Action item
Return the lines of the listing below exactly as they appear, beginning at the one with "At what coordinates" and stopping after the one with "Switch to the Excitation tab"; do not include pictures.

Records provided
====

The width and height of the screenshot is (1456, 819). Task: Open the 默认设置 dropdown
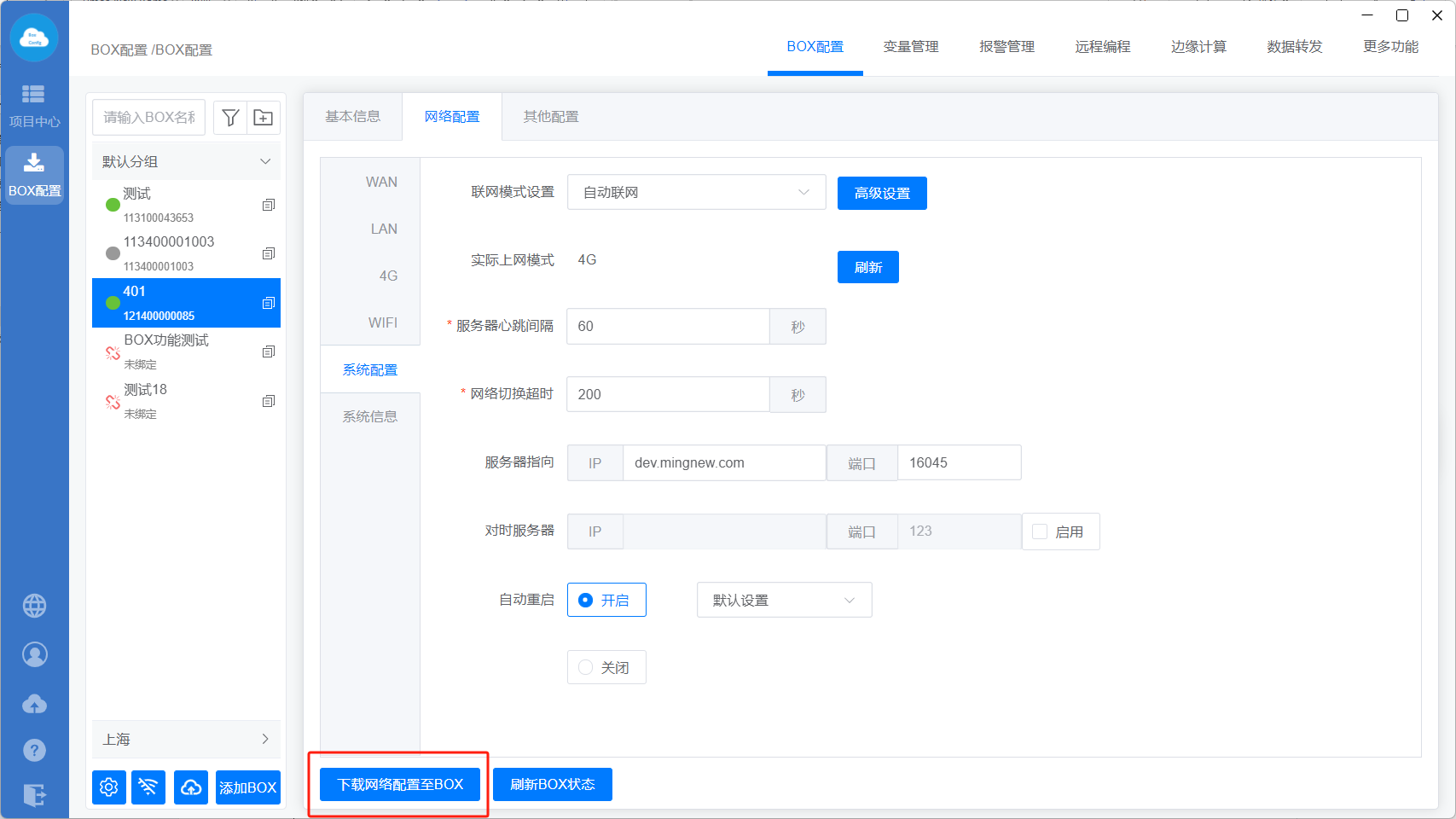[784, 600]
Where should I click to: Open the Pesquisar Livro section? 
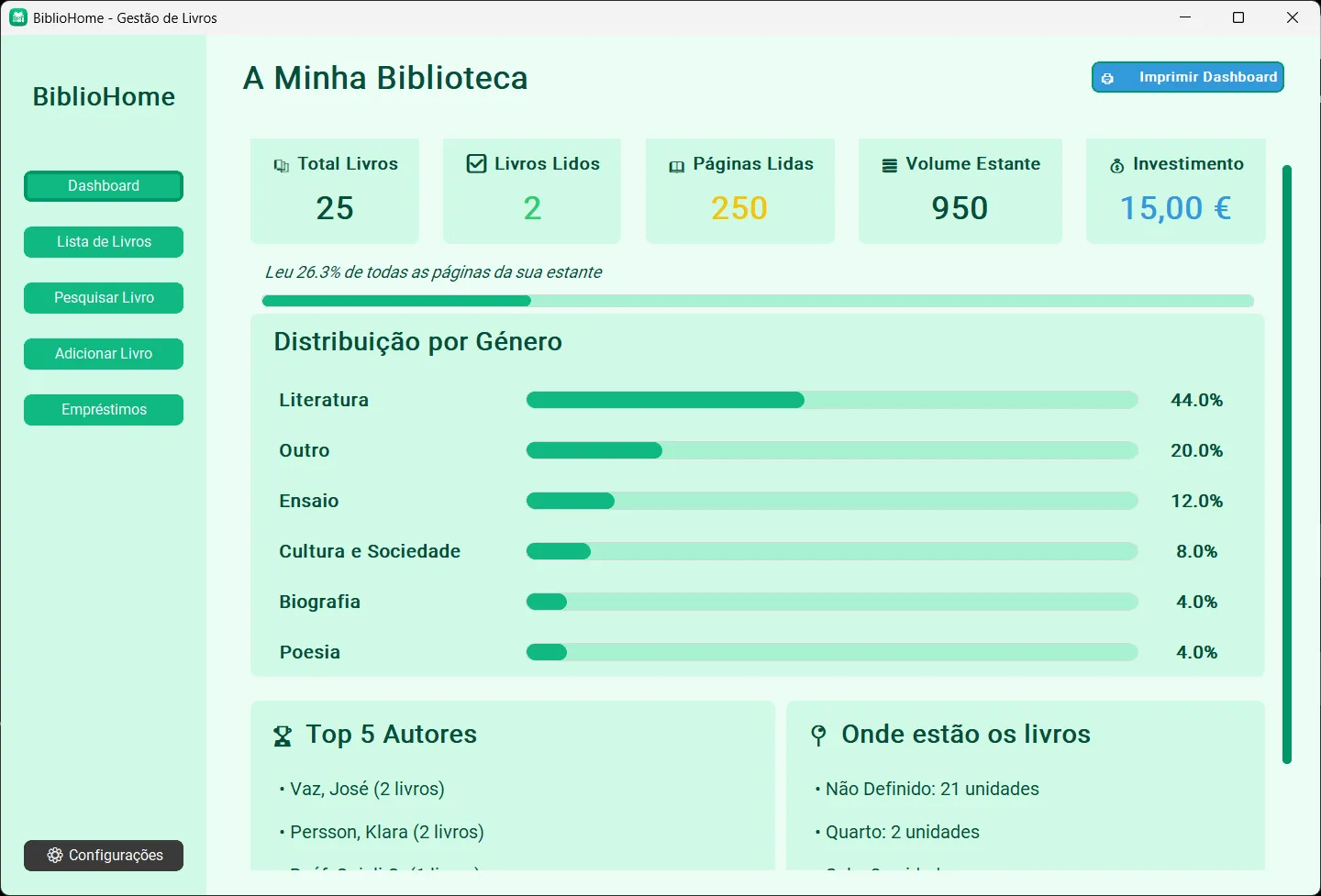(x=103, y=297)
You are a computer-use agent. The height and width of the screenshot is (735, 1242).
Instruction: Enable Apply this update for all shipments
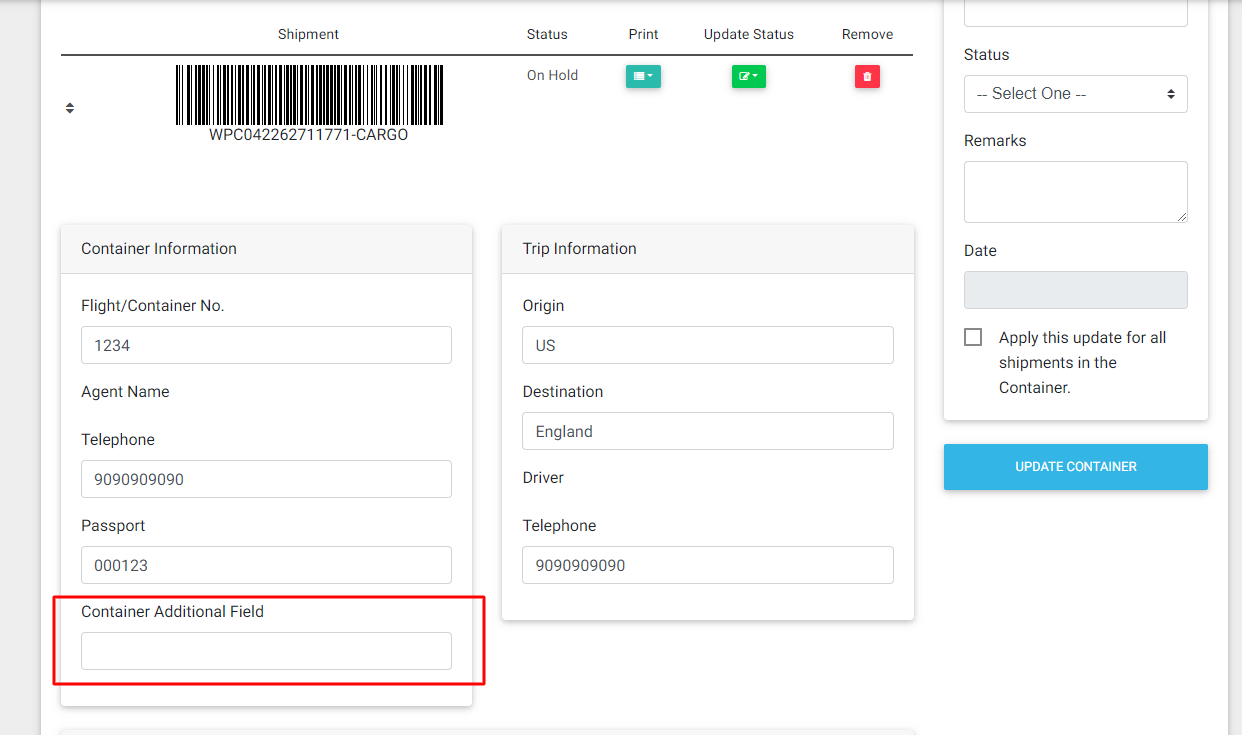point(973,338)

====

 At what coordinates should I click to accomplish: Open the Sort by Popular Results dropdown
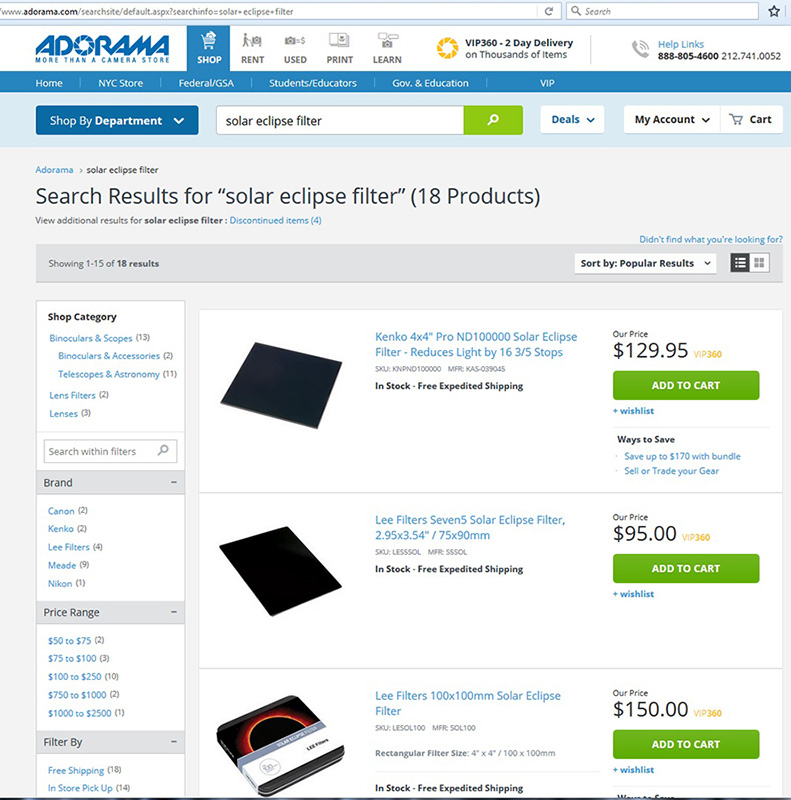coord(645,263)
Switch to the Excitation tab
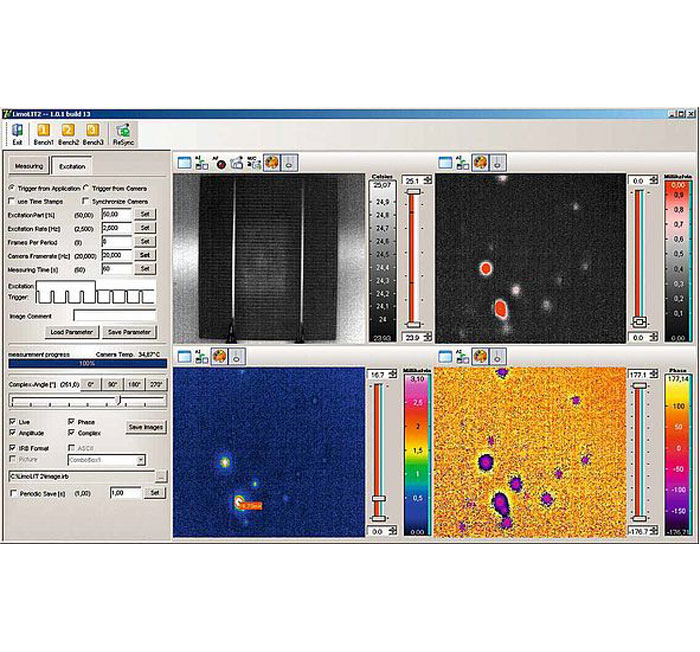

====

Response box
 At what coordinates should I click to accomplish: Open the Sort by Popular Results dropdown
coord(645,263)
Switch to the Excitation tab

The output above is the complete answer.